As some of the URIs have to be extracted fast enough to introduce new URIs, a faster method was needed. The time needed to extract links was measured and tagged in special HTML document via means of cheerio, an HTML parsing library. To guarantee that only links of Tor hidden services were collected, simple regular expressions were implemented in order to prevent following clearnet (surface web) links. This approach was found to be 10-100 times faster than the traditional expression based deployment which relies on the input string. Nevertheless, it has a downside, as it only harvests links which are part of a tag within the HTML string. Due to the fact that some pages return irrelevant textual content or do not properly link to other web pages, another component was added, executing the technique of slower regular expression. This hybrid process rendered it possible to keep the spider actively running all the time via inputting it with new URIs obtained from the cheerio based HTML extractor and to also have the entire extraction results of the traditional expression based extractor.

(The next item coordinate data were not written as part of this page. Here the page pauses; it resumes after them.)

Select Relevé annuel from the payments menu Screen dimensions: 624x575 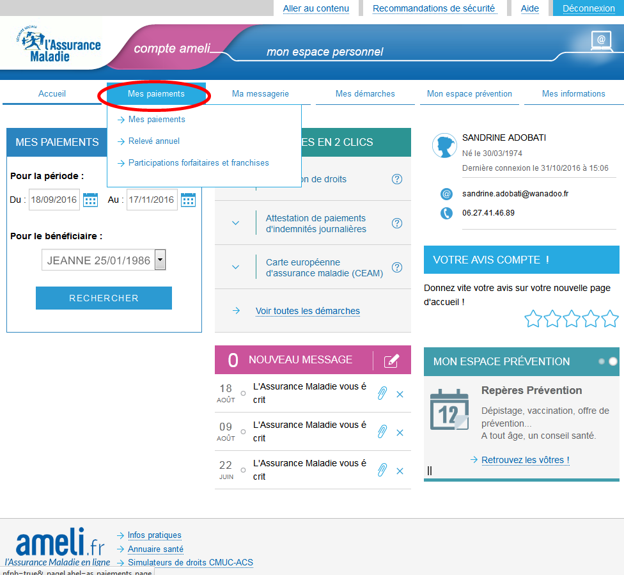tap(153, 141)
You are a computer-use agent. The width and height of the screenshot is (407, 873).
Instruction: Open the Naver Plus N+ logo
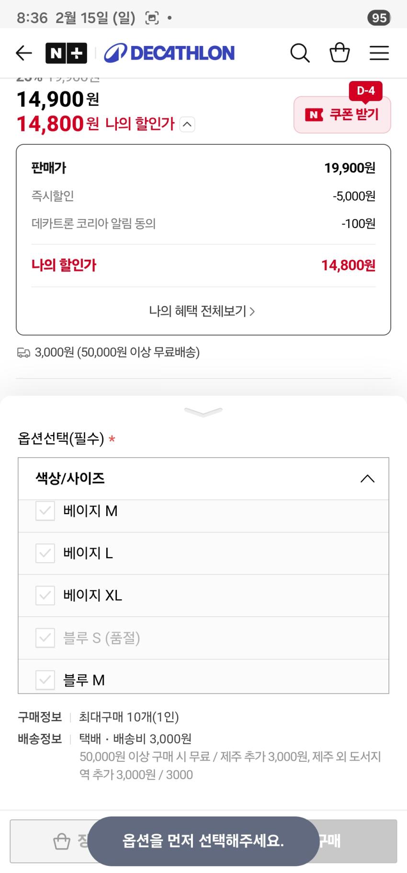66,53
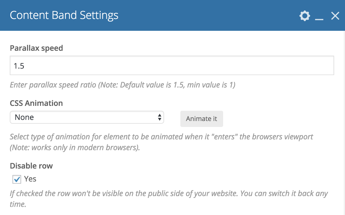Minimize the Content Band Settings panel
Viewport: 345px width, 215px height.
(319, 16)
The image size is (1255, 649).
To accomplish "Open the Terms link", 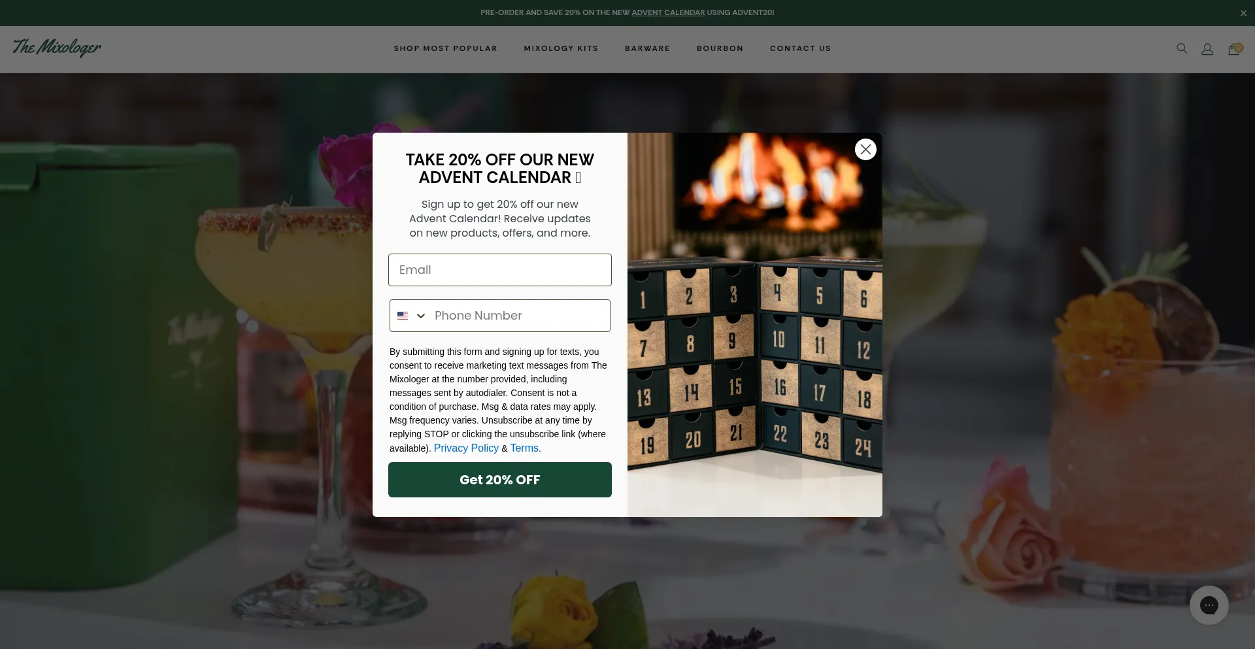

Results of testing the onion spider:
Figure (2) illustrates a Venn diagram that depicts the difference between two onion spider runs which were a week apart. The first run produced 10,957 online Tor hidden services, while the second one produced 9,127. The union of the two runs include 11,743 Tor hidden services, while the intersection included 8,341 Tor hidden services.
Figure (2): Difference between two runs of the onion spider, a week apart
Throughout the crawling process, 34,714 Tor hidden service addresses were identified, of which around 10,000 Tor hidden services were responsive to the HTTP(S) request. Out of the identified Tor hidden services, around 7,500 returned relevant content, i.e. not including an empty HTML page or an HTTP error status code. Collectively, 7,355,773 paths as well as 67,296,302 links were harvested. Out of those, 1,561,590 paths were obtained. The remainder of 5 million paths were not obtained due to the fact that they were identified as black hole paths, very unlikely to include further URIs redirecting to unknown hidden services.
The onion spider harvested data over a testing period of a single week. According to the metrics of the Tor project, the mean of the total number of visible and invisible Tor hidden services during this period was 70,640. Having identified 34,714 Tor hidden services, it could be assumed that around 50% of Tor hidden services are mostly visible. Nevertheless, this only represents an upper bound, as approximately 33% of these were only responsive via ports 80 and 443 over HTTP(S): either a non-responsive Tor hidden service was really not accessible anymore, and a stale hyperlink was erroneously followed, or the Tor hidden service is coded to ignore the onion spider. As 10,975 visible Tor hidden services were responsive, this proves that around 15% of all Tor hidden services are visible. There are many reasons explaining why a percentage of these Tor hidden services were not accessible. A reasonable explanation is that they possibly connect via other ports or different network protocols, or they might filter out connection requests via other means.